Written problem -
Echo the data below word for word, starting at the line containing "Task: Select the KBEH marker in UHF spectrum" and ending at the line containing "Action: click(216, 140)", with both of those lines included.

Supplied entries -
[start]
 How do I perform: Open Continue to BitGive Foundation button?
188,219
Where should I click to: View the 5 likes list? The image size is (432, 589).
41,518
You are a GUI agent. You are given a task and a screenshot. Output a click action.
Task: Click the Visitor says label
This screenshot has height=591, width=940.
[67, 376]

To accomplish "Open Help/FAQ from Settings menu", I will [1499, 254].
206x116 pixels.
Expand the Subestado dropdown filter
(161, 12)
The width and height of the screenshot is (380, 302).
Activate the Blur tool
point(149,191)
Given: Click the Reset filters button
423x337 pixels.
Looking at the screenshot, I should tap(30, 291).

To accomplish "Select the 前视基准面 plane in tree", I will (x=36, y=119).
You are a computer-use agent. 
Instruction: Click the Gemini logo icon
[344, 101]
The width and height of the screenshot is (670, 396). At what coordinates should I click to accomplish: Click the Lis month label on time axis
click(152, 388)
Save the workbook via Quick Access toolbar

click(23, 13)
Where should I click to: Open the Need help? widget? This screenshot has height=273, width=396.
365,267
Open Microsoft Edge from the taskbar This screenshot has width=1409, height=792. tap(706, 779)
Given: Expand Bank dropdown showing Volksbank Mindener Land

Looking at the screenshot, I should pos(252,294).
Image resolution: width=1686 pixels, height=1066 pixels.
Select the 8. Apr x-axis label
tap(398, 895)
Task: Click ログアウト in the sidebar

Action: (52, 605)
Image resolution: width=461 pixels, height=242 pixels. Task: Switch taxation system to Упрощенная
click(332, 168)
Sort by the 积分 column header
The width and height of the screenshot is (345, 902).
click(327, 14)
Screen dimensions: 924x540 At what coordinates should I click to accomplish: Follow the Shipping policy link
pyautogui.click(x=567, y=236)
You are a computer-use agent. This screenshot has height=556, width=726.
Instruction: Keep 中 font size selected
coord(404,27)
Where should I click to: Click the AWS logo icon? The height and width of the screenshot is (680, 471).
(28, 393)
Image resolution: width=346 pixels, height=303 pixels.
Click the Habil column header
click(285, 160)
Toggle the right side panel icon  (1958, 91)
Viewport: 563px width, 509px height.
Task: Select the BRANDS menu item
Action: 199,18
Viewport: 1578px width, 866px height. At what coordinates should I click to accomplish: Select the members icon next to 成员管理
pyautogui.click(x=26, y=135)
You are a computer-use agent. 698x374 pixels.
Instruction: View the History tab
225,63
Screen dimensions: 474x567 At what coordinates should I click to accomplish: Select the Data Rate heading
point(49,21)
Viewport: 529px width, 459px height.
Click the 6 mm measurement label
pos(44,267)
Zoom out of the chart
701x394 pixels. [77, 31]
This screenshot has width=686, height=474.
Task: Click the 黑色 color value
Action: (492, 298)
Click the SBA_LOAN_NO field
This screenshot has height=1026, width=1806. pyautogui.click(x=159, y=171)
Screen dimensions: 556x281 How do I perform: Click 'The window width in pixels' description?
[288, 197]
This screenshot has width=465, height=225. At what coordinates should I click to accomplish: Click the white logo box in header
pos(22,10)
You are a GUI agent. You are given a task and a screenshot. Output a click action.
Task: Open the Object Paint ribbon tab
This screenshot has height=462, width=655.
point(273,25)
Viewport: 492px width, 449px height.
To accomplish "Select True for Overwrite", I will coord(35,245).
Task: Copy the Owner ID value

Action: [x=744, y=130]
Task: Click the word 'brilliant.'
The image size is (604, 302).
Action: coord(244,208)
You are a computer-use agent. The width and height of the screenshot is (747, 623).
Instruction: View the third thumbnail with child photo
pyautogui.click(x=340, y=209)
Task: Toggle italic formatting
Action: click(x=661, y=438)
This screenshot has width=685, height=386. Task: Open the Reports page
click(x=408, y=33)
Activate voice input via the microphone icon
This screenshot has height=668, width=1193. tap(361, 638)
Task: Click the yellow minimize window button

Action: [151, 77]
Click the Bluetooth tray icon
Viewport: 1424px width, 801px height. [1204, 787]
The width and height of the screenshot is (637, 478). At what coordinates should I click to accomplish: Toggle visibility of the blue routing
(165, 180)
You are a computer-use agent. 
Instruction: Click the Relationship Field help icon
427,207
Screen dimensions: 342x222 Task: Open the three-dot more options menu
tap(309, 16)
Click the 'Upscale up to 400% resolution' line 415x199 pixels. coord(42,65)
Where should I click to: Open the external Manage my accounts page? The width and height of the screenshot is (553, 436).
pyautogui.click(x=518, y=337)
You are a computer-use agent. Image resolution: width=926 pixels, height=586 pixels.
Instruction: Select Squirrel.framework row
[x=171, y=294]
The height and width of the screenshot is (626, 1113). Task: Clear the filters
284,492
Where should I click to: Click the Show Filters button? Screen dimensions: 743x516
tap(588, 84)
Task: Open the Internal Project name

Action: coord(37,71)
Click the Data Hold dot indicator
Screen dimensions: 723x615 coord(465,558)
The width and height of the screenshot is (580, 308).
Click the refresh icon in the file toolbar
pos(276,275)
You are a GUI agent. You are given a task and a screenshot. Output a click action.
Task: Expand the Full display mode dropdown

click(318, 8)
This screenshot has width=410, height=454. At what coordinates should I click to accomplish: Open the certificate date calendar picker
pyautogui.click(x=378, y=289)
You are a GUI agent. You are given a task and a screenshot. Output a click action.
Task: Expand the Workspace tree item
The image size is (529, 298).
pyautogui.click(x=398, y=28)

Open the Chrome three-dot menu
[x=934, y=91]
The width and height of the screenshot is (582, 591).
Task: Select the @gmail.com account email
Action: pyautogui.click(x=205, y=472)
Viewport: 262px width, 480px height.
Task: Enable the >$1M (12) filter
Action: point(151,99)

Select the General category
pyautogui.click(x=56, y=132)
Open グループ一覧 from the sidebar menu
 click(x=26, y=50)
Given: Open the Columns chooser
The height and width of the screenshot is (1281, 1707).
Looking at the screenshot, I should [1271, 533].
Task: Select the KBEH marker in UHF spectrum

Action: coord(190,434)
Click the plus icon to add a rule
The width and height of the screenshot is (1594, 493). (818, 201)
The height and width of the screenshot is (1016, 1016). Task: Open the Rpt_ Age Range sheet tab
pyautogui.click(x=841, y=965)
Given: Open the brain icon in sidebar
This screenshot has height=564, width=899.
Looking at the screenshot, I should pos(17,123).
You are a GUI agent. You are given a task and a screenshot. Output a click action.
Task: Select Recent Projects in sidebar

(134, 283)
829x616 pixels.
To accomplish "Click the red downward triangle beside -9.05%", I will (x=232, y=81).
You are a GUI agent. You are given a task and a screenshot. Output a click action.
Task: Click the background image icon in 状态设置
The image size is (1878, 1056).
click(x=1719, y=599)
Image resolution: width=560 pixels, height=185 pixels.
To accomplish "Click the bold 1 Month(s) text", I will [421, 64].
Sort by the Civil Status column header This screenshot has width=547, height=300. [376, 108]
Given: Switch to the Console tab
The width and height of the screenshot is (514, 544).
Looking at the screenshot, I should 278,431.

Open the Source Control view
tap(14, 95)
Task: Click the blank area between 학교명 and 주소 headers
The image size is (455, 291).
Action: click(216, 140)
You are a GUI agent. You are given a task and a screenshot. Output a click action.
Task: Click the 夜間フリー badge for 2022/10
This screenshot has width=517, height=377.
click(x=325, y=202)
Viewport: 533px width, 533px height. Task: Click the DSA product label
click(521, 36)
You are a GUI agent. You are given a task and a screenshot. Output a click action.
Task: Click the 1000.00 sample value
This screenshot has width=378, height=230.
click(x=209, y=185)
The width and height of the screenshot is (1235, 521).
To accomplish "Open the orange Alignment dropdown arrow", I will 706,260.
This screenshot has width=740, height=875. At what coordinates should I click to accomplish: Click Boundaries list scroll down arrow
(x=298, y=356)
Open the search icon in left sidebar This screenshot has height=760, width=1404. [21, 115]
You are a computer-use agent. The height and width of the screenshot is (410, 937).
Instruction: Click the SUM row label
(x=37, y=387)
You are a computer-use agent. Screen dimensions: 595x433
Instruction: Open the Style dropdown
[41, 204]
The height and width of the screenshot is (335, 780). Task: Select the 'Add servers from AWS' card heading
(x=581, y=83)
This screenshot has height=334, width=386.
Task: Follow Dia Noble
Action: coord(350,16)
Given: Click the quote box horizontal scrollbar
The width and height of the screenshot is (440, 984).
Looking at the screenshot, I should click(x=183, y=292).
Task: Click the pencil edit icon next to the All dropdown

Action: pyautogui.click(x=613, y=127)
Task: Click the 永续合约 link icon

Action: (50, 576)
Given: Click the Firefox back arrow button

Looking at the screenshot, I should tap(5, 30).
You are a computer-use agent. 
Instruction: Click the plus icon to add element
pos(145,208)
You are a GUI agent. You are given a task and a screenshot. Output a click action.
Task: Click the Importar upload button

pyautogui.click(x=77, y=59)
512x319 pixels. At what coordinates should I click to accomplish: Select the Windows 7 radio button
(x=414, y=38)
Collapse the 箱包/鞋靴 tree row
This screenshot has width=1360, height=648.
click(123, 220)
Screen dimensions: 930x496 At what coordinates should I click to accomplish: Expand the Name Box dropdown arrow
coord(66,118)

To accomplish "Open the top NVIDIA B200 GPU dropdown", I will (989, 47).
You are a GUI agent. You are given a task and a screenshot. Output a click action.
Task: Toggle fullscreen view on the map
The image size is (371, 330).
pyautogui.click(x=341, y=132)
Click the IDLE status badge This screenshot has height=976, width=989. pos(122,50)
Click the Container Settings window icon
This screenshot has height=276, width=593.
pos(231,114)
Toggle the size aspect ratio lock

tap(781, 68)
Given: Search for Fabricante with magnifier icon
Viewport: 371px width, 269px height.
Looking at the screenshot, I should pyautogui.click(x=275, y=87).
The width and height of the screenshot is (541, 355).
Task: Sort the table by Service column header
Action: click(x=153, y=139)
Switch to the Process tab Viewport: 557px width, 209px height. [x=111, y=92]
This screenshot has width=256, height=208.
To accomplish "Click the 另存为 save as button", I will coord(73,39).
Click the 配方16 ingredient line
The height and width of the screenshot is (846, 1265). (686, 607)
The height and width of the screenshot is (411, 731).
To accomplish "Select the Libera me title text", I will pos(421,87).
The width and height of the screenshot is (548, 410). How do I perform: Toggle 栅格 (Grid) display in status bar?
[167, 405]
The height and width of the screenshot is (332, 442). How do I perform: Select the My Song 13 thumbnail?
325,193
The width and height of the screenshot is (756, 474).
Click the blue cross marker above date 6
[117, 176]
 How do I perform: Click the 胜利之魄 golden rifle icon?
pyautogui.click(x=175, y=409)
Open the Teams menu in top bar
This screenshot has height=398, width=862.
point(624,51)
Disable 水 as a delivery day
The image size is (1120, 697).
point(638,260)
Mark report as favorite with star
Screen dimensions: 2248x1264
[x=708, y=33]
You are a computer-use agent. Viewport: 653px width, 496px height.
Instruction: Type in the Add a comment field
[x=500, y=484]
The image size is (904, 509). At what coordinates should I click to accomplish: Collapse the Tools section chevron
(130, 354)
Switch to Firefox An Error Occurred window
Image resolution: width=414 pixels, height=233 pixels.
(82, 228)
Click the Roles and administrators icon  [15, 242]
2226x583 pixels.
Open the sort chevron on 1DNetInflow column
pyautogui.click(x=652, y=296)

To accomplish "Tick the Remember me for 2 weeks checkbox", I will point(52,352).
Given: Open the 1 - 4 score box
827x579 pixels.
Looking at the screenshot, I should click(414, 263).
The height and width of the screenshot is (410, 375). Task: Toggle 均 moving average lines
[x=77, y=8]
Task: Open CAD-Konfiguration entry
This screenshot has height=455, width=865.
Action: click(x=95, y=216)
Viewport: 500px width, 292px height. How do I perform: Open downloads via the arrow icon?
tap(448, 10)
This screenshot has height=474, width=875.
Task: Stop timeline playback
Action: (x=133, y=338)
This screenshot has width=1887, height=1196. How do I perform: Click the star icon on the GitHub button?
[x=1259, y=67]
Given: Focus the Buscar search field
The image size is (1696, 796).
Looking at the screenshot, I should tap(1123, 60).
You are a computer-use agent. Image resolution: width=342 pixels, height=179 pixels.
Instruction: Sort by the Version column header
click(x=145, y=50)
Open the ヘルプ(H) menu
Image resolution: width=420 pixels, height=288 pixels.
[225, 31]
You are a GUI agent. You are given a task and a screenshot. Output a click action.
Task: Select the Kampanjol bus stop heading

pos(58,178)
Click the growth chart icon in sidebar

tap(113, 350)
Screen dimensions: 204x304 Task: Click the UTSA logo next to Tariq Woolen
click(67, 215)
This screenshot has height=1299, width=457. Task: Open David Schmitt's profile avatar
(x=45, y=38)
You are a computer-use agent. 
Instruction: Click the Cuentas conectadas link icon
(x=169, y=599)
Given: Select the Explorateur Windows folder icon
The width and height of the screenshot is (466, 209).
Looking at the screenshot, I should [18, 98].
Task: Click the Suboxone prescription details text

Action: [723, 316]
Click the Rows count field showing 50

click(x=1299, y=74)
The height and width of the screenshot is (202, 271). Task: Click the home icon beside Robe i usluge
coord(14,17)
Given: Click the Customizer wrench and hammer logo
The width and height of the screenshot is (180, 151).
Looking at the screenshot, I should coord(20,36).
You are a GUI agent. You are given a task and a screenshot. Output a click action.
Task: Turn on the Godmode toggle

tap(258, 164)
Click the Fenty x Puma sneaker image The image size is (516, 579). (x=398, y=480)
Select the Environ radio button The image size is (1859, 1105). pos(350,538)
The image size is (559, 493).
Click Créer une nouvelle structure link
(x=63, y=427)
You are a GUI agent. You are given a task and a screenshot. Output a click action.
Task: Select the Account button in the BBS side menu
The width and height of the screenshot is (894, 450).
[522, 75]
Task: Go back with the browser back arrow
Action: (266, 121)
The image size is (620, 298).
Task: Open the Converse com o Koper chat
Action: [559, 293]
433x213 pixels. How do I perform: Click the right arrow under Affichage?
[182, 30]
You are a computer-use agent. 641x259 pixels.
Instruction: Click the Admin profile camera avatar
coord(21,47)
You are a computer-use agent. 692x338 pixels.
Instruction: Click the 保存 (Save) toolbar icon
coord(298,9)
[end]
Exercise solution -
Task: Select the KBEH marker in UHF spectrum

Action: coord(190,434)
Click the plus icon to add a rule
The width and height of the screenshot is (1594, 493). (818, 201)
The height and width of the screenshot is (1016, 1016). Task: Open the Rpt_ Age Range sheet tab
pyautogui.click(x=841, y=965)
Given: Open the brain icon in sidebar
This screenshot has height=564, width=899.
Looking at the screenshot, I should pos(17,123).
You are a GUI agent. You are given a task and a screenshot. Output a click action.
Task: Select Recent Projects in sidebar

(134, 283)
829x616 pixels.
To accomplish "Click the red downward triangle beside -9.05%", I will (x=232, y=81).
You are a GUI agent. You are given a task and a screenshot. Output a click action.
Task: Click the background image icon in 状态设置
The image size is (1878, 1056).
click(x=1719, y=599)
Image resolution: width=560 pixels, height=185 pixels.
To accomplish "Click the bold 1 Month(s) text", I will [421, 64].
Sort by the Civil Status column header This screenshot has width=547, height=300. [376, 108]
Given: Switch to the Console tab
The width and height of the screenshot is (514, 544).
Looking at the screenshot, I should 278,431.

Open the Source Control view
tap(14, 95)
Task: Click the blank area between 학교명 and 주소 headers
The image size is (455, 291).
Action: click(216, 140)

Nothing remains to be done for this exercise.